During the investigation, DAY returned to Florida, and HSI Vietnam requested assistance from HSI Tampa, which subsequently investigated, interviewed, and arrested DAY for child sex tourism in August 2019. The case was prosecuted by the U.S. Department of Justice’s Child Exploitation and Obscenity Section and the United States Attorney’s Office in Tampa, Florida, and DAY ultimately pled guilty to the above charges in February 2020.
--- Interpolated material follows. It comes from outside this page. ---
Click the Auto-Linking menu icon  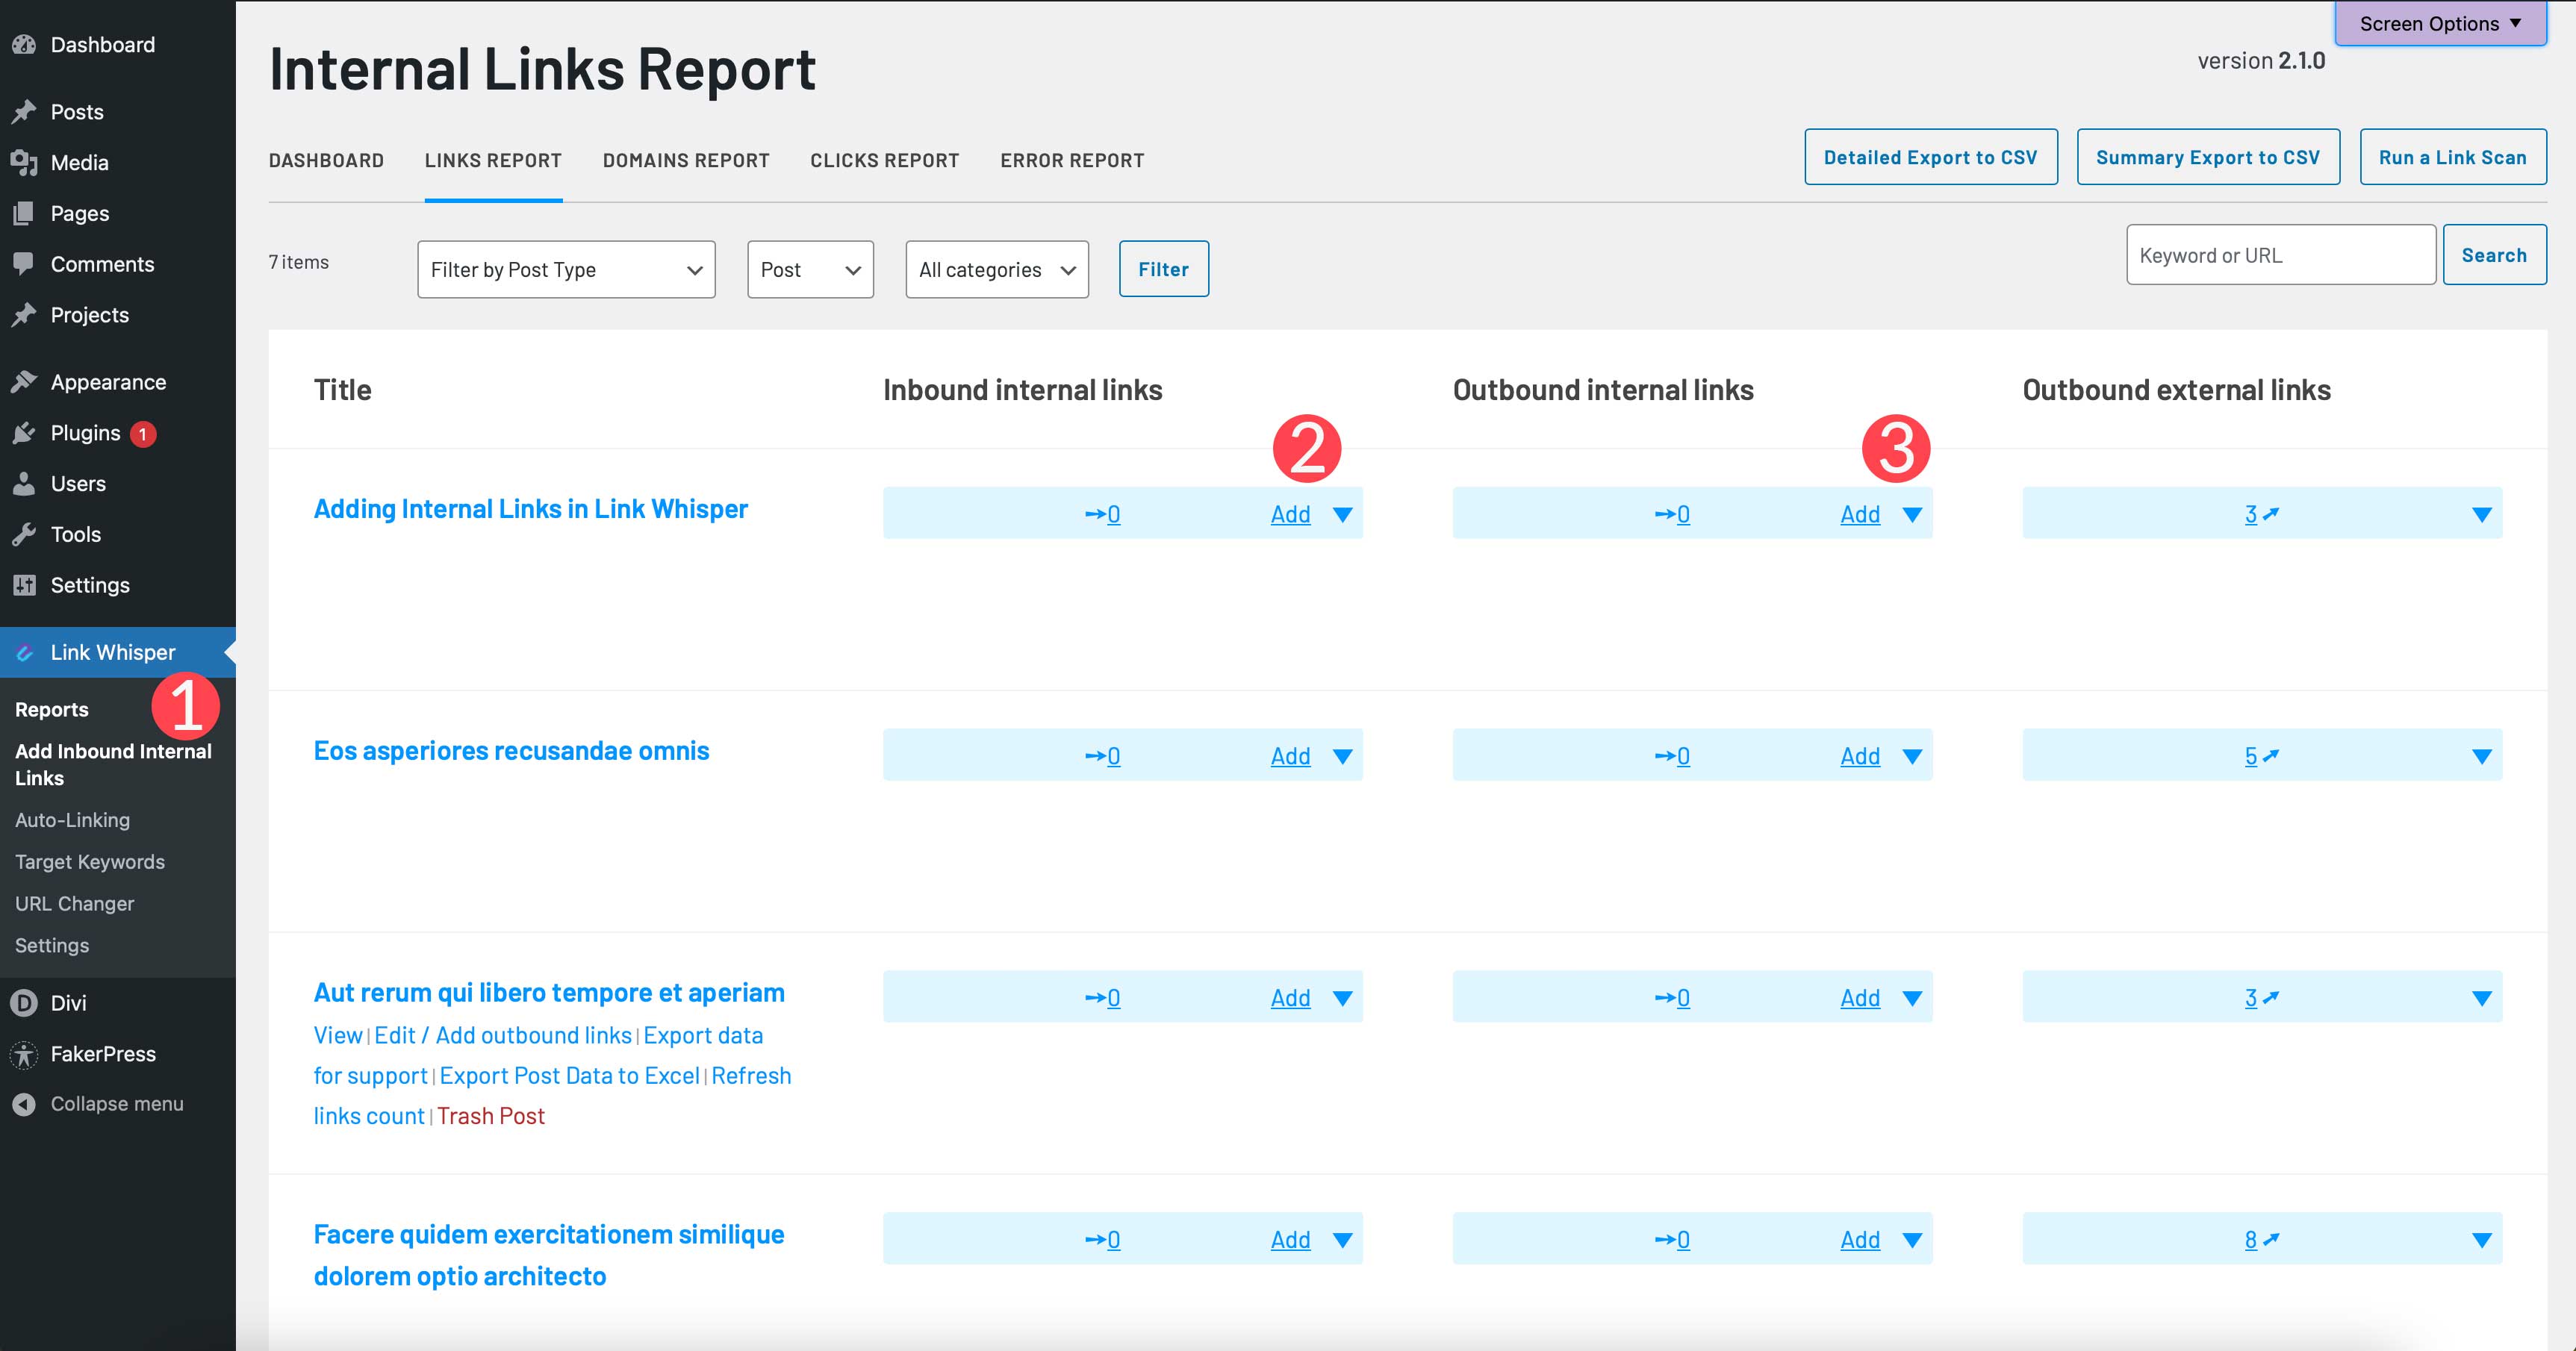(70, 820)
During sentencing, one victim shared the immense impact of DAY’s abuse, stating he dropped out of school, suffers from insomnia, and has difficulty socializing and maintaining employment. “The statement of this young man highlights the profound and lasting negative effects crimes of sexual exploitation have on survivors,” said HSI Vietnam Country Attaché Michael Allan. “I only hope knowing his abuser can no longer harm another child will provide some measure of comfort and help him begin to heal.”
Homeland Security Investigations is the largest criminal investigative body of the U.S. Department of Homeland Security and plays a critical role in combating criminal organizations illegally exploiting the United States’ travel, trade, financial, and immigration systems. HSI is also a worldwide leader in the fight against the sexual exploitation of children. With over 200 domestic offices and more than 80 offices overseas, HSI’s special agents can follow a case wherever in the world it may lead.